Mentre lo scenario è ancora turbato dalla diffusione del virus. Ci muoviamo fra l’esigenza di ridurre al minimo i contatti fisici – anche solo incassare soldi ai bancomat – e quella di mantenerli – incontri personali, scuola, cultura che stanno a cuore a tutti –, accettando i rischi. Si tratta di scelte delicate a livello politico e personale. In una comunità civile coesa, tutti dovrebbero collaborare a cercare il meglio per i piú, soprattutto quando qualunque scelta è di compromesso. É inquietante che, invece, se ne faccia strumento per inseguire voti: sarebbe auspicabile che la destra si togliesse la maschera e non solo la mascherina. I negazionisti, devastanti non solo in Italia, sono politicamente collocati, ma con grande attrattiva sulla gente che preferisce fare quello che vuole, pensando sempre che a morire sono gli altri. Come il malato costretto a cure pesanti si affida a chi assicura che non servono a nulla, che si può vivere come se non ci fosse malattia, salvo poi morirci. Proprio come il manzoniano don Ferrante: convinto che la peste fosse causata da una fatale congiunzione di Saturno con Giove, irrideva «i signori medici» che, «con faccia tosta, ci vengono a dire: non toccate qui, non toccate là, e sarete sicuri [...] Su questi bei  fondamenti, non prese nessuna precauzione contro la peste; gli s’attaccò; andò a letto, a morire…» (I promessi sposi, cap XXXVII).
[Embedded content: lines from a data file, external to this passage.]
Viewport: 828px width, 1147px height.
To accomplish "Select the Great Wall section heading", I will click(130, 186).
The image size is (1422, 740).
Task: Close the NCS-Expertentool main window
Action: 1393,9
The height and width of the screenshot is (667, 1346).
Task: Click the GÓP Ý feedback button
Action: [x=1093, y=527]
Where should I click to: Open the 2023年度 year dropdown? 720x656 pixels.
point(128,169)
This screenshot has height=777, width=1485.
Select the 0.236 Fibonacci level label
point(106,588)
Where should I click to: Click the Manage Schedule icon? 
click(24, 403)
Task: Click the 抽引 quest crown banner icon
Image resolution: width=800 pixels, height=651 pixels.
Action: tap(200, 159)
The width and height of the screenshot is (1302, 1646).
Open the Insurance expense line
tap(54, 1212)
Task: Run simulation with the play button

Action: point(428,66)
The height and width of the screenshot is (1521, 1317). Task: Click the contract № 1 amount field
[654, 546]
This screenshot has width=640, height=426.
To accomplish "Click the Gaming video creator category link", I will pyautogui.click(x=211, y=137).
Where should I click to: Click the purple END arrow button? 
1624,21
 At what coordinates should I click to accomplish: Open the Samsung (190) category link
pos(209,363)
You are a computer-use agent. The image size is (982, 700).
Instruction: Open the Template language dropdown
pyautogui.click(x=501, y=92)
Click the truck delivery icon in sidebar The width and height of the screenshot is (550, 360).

Provo qualche riflessione sulle piú ripetute affermazioni negazioniste – peraltro cambiate nei mesi della pandemia. Tutta la macchina della pandemia sarebbe messa in movimento non si sa da chi per mettere la museruola alla gente, mortificarla e renderla facilmente asservibile: non so immaginare a chi il virus abbia asservito Berlusconi e Trump. Qualunque restrizione alla nostra libertà è dolorosa e suscita insofferenze: ma non mi pare diversa dalle restrizioni imposte da una malattia o da una ingessatura – a volte anche ben piú pesanti –, mentre non ho mai avuto sensazioni di qualche privazione della libertà nel pensiero, nella comunicazione, nelle scelte politiche, libertà per cui ho invece serie preoccupazioni quando qualcuno chiede pieni poteri. C’è ancora chi considera intollerabili limitazioni alla libertà il divieto di fumo in molti ambienti.
Leggo che alla gente si fa credere che i contagiati siano ammalati: la gente probabilmente è distratta. Non ho proprio mai pensato che i contagiati siano ammalati, si è sempre parlato di portatori sani e il problema è che i sani diffondono il virus del tutto inconsapevolmente. E leggo ancora che molti sono morti perché mal curati: è certamente vero, come riconoscono gli stessi medici, affaticati e depressi dall’inefficacia delle cure disponibili, ma non per un piano diabolico, per terrorizzare con i grandi numeri, ma semplicemente perché all’inizio della pandemia si disponeva di minori conoscenze. È vero che oggi si cura meglio e si sopravvive di piú: ma non credo ci sia qualcuno che, tranquillizzato da queste prospettive, ritenga di potersi ammalare senza preoccupazioni.
Un’ultima considerazione sulla distinzione fra le morti per il virus e con il virus: causa delle morti non sarebbe il covid, ma malattie pregresse. Non so dire per quanti il virus sia l’unica causa di morte, ma l’argomentazione è molto speciosa semplicemente perché moltissimi, soprattutto di una certa età, hanno, note o meno, patologie in atto con le quali però si può convivere a lungo, quindi questa costatazione non assolve il virus, né riduce il pericolo.
Non sono l’inerzia, l’indifferenza, la ricerca dell’utile personale immediato ad accompagnarci verso tempi migliori.